• [任务要求] 将下列全部记录逐行原样返回，不得作任何改动。

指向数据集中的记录
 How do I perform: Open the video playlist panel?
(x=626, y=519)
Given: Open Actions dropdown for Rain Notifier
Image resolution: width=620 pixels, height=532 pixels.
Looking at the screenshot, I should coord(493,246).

• [答案]
 How do I perform: Open the video playlist panel?
(x=626, y=519)
Given: Open Actions dropdown for Rain Notifier
Image resolution: width=620 pixels, height=532 pixels.
Looking at the screenshot, I should coord(493,246).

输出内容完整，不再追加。